WHAT YOU HAVE TO DO: Return the listing below character for character.

DATASET RECORDS:
····················
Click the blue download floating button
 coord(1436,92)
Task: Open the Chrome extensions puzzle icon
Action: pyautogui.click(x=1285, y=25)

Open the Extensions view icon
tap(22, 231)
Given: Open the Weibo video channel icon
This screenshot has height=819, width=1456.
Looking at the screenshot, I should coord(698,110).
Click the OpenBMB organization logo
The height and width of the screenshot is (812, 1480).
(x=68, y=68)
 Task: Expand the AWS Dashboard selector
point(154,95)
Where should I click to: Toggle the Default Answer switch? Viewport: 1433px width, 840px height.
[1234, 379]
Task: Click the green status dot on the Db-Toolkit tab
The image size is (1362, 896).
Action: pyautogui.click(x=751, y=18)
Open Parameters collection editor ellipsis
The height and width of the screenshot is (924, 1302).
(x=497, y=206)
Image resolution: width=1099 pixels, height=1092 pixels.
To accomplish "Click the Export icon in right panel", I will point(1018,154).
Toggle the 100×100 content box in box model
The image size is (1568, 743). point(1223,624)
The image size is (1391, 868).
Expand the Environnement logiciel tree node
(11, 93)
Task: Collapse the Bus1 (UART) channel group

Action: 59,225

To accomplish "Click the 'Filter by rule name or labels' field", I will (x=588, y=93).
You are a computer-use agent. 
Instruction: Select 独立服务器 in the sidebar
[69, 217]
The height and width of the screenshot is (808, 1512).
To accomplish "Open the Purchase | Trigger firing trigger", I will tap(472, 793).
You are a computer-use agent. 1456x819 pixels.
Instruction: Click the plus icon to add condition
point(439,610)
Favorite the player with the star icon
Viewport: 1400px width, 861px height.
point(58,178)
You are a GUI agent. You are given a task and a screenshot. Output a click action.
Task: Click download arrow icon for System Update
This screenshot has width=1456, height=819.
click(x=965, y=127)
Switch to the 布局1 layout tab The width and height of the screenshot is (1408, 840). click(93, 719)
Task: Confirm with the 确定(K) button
····················
RESULT FOR THIS EXERCISE:
Click the blue download floating button
 coord(1436,92)
Task: Open the Chrome extensions puzzle icon
Action: pyautogui.click(x=1285, y=25)

Open the Extensions view icon
tap(22, 231)
Given: Open the Weibo video channel icon
This screenshot has height=819, width=1456.
Looking at the screenshot, I should coord(698,110).
Click the OpenBMB organization logo
The height and width of the screenshot is (812, 1480).
(x=68, y=68)
 Task: Expand the AWS Dashboard selector
point(154,95)
Where should I click to: Toggle the Default Answer switch? Viewport: 1433px width, 840px height.
[1234, 379]
Task: Click the green status dot on the Db-Toolkit tab
The image size is (1362, 896).
Action: pyautogui.click(x=751, y=18)
Open Parameters collection editor ellipsis
The height and width of the screenshot is (924, 1302).
(x=497, y=206)
Image resolution: width=1099 pixels, height=1092 pixels.
To accomplish "Click the Export icon in right panel", I will point(1018,154).
Toggle the 100×100 content box in box model
The image size is (1568, 743). point(1223,624)
The image size is (1391, 868).
Expand the Environnement logiciel tree node
(11, 93)
Task: Collapse the Bus1 (UART) channel group

Action: 59,225

To accomplish "Click the 'Filter by rule name or labels' field", I will (x=588, y=93).
You are a computer-use agent. 
Instruction: Select 独立服务器 in the sidebar
[69, 217]
The height and width of the screenshot is (808, 1512).
To accomplish "Open the Purchase | Trigger firing trigger", I will tap(472, 793).
You are a computer-use agent. 1456x819 pixels.
Instruction: Click the plus icon to add condition
point(439,610)
Favorite the player with the star icon
Viewport: 1400px width, 861px height.
point(58,178)
You are a GUI agent. You are given a task and a screenshot. Output a click action.
Task: Click download arrow icon for System Update
This screenshot has width=1456, height=819.
click(x=965, y=127)
Switch to the 布局1 layout tab The width and height of the screenshot is (1408, 840). click(93, 719)
Task: Confirm with the 确定(K) button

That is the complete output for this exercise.